The Talkidz project, funded by Fondazione CRT, aims to develop intelligent software to assist speech therapists working with children with speech disorders.
The main aim is to create a speech-to-text tool capable of transcribing children’s real speech, without the correction and error correction that commercial tools require.
Currently, the Paideia Foundation has developed software that analyses speech samples produced by normative and speech-impaired children. So far, however, the transcription is still in the hands of the operator, which is time-consuming and subjective in the collection of data, with a negative impact on the earliness and objectivity of the diagnosis.
We therefore intend to integrate and then validate machine learning models into the existing software, which can both automate the data collection process (transcription of speech without correction of perceived errors) and provide intelligent suggestions in the post-assessment phase, from the point of view of the habilitation-rehabilitation pathway.
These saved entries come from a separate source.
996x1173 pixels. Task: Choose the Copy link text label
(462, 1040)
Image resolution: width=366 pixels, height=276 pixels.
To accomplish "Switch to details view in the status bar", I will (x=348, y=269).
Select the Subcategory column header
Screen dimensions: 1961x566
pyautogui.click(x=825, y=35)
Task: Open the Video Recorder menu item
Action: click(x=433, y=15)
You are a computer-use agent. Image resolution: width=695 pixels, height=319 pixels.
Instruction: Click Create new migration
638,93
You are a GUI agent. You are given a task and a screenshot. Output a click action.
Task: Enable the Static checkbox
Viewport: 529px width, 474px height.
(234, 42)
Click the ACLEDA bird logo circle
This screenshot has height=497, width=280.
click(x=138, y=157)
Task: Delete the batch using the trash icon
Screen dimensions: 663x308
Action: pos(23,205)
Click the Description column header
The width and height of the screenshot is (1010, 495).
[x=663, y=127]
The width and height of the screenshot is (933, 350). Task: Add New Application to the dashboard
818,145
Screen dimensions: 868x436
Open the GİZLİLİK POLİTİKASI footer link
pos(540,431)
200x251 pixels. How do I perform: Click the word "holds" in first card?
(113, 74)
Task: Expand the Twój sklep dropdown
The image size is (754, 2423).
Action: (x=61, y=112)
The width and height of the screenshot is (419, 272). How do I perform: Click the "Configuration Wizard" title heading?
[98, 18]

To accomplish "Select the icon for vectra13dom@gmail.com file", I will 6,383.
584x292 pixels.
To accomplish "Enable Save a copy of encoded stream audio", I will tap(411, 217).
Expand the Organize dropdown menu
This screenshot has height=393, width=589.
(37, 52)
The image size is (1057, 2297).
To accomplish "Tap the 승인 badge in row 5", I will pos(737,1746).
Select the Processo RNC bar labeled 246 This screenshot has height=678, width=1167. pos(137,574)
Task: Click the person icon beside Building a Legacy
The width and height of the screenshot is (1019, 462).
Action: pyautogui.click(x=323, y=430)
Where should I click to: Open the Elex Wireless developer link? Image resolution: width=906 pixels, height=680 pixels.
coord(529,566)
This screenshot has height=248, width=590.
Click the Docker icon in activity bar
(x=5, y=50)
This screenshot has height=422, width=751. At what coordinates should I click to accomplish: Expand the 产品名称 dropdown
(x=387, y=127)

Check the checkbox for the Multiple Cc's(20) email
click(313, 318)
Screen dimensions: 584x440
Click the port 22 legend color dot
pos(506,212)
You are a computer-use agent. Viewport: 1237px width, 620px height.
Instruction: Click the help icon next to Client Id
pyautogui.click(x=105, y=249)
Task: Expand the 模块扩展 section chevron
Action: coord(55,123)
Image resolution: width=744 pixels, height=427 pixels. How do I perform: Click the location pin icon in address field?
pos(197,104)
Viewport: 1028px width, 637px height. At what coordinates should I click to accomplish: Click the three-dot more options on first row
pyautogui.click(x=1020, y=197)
In order to be able to make the machine learning processes underlying the machine learning models used effective, it is necessary to carry out a normative collection of speech samples using ad hoc created illustrations that allow the stimulation of the entire phonological inventory of the Italian language.
The final objective is to provide a software with an interface where the speech therapist can upload an audio file in .wav format and receive as output the phonetic transcription and certain linguistic analyses (lexical, morphological, syntactic) in order to support the diagnosis and therapy of the patient.